La demande a recueilli un large soutien au sein de la CSEC du Conseil des Etats même si quelques voix critiques se sont élevées au cours du débat, comme le fait d'ailleurs ressortir le score: la commission a décidé de donner suite à l'initiative par 9 voix contre 2 et une abstention. C'est en effet le programme d'allègement budgétaire (PAB 04) qui a plané sur les débats: les voix critiques ont tenu en effet à signaler non seulement que, eu égard à la situation actuelle, la Confédération devait se fixer d'autres priorités, mais aussi qu'il ne fallait pas attendre de miracles d'une loi sur les langues en ce qui concerne le renforcement des minorités linguistiques. La suite favorable donnée à cette initiative ouvre dès lors la voie à une reprise de la discussion sur la loi au sein de la commission du Conseil national.
Enfin, la commission a voté à l'unanimité en faveur de la ratification de la Convention européenne sur la protection des animaux en transport international. Convention (04.038). La problématique du transport d'animaux a déjà été évoquée dans le cadre de la révision de la loi sur la protection des animaux (02.092) en commission et en séance plénière du Conseil des Etats.

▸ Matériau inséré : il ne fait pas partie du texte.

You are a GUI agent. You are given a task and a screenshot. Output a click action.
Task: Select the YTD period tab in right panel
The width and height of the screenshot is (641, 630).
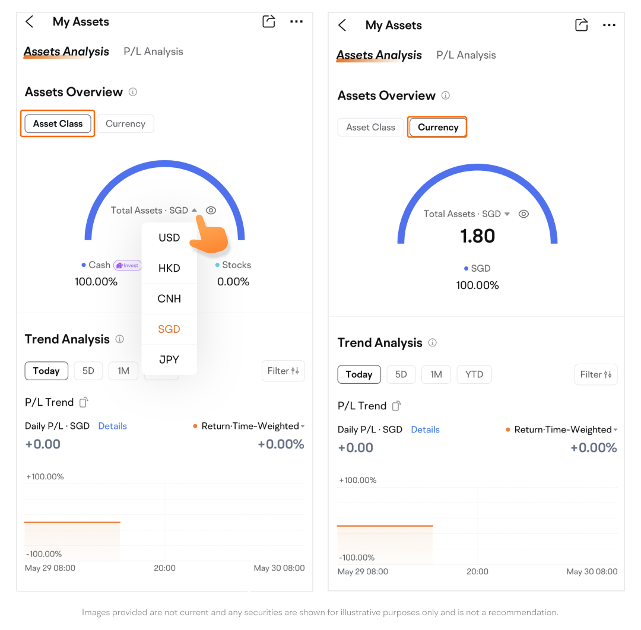click(474, 374)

La convention règle le transport non seulement à l'intérieur de la Suisse mais aussi au delà d'un rayon de 50 kilomètres à partir des frontières des 46 Etats-parties du Conseil de l'Europe. Une règlementation communautaire s'applique toutefois s'agissant du transport entre les Etats de l'UE.
La séance s'est tenue le 3 février 2005 à Berne, sous la présidence de Madame Christiane Langenberger (PRD/VD).